Complex data labeling with deep learning methods: Lessons from fisheries acoustics

J.M.A.Sarr,T. Brochier,P.Brehmer,Y.Perrot,A.Bah,A.Sarré,M.A.Jeyid,M.Sidibeh,S.El Ayoub
DOI: https://doi.org/10.1016/j.isatra.2020.09.018
2020-10-21
Abstract:Quantitative and qualitative analysis of acoustic backscattered signals from the seabed bottom to the sea surface is used worldwide for fish stocks assessment and marine ecosystem monitoring. Huge amounts of raw data are collected yet require tedious expert labeling. This paper focuses on a case study where the ground truth labels are non-obvious: echograms labeling, which is time-consuming and critical for the quality of fisheries and ecological analysis. We investigate how these tasks can benefit from supervised learning algorithms and demonstrate that convolutional neural networks trained with non-stationary datasets can be used to stress parts of a new dataset needing human expert correction. Further development of this approach paves the way toward a standardization of the labeling process in fisheries acoustics and is a good case study for non-obvious data labeling processes.
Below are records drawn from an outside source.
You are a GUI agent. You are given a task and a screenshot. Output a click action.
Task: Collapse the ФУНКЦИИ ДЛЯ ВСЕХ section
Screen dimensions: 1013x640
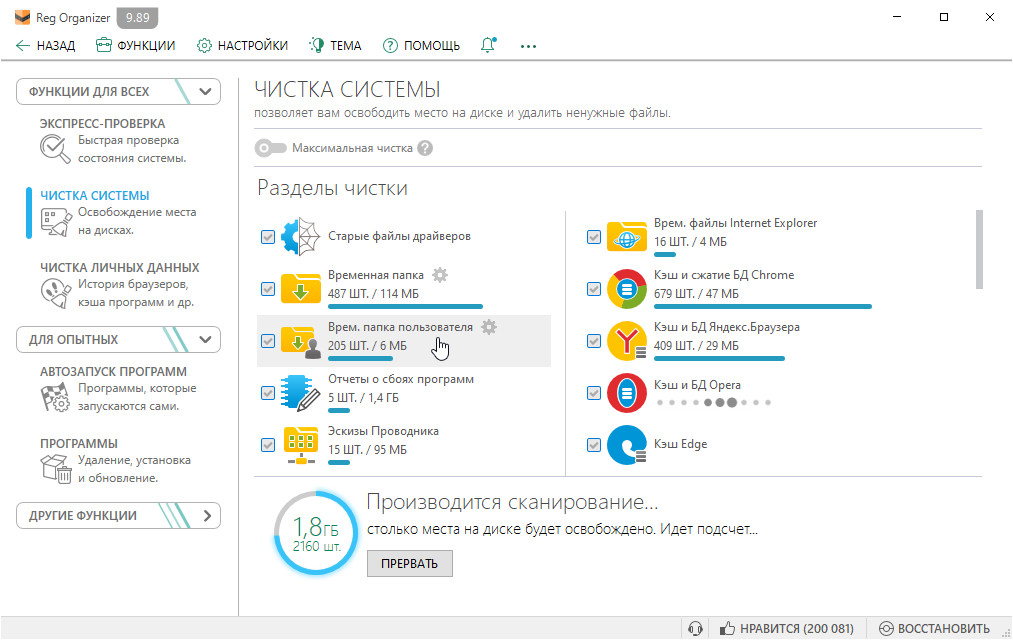[x=206, y=92]
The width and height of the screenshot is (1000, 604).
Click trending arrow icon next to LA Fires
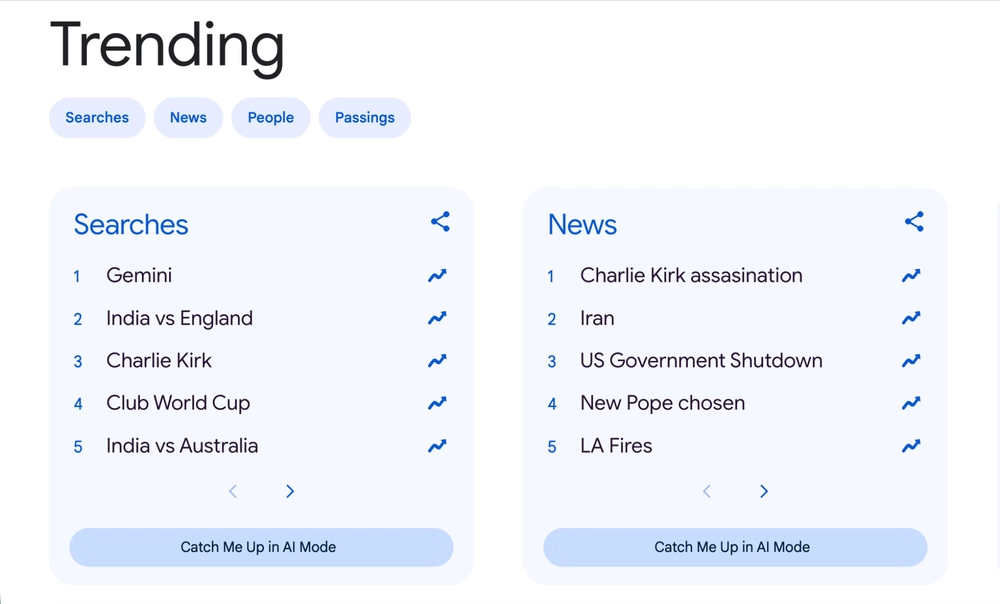pyautogui.click(x=911, y=446)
Machine Learning,Sound,Audio and Speech Processing
What problem does this paper attempt to address?
The problem that this paper attempts to solve is in fishery acoustics, how to use supervised learning algorithms to automate or partially automate the complex process of underwater echogram annotation, especially the bottom line correction, which is a time - consuming task and crucial to the quality of fish stock assessment. Specifically, the paper focuses on how to train Convolutional Neural Networks (CNNs) to identify the parts in new datasets that require correction by human experts, thereby reducing the time experts spend on data processing and improving the consistency and accuracy of bottom line correction. In addition, the paper also explores the effect of cross - domain training techniques, that is, using datasets from different ocean surveys in a mixed way for training to improve the performance of the model during testing. This not only helps standardize the annotation process in fishery acoustics, but also provides a good case study for other non - obvious data annotation processes.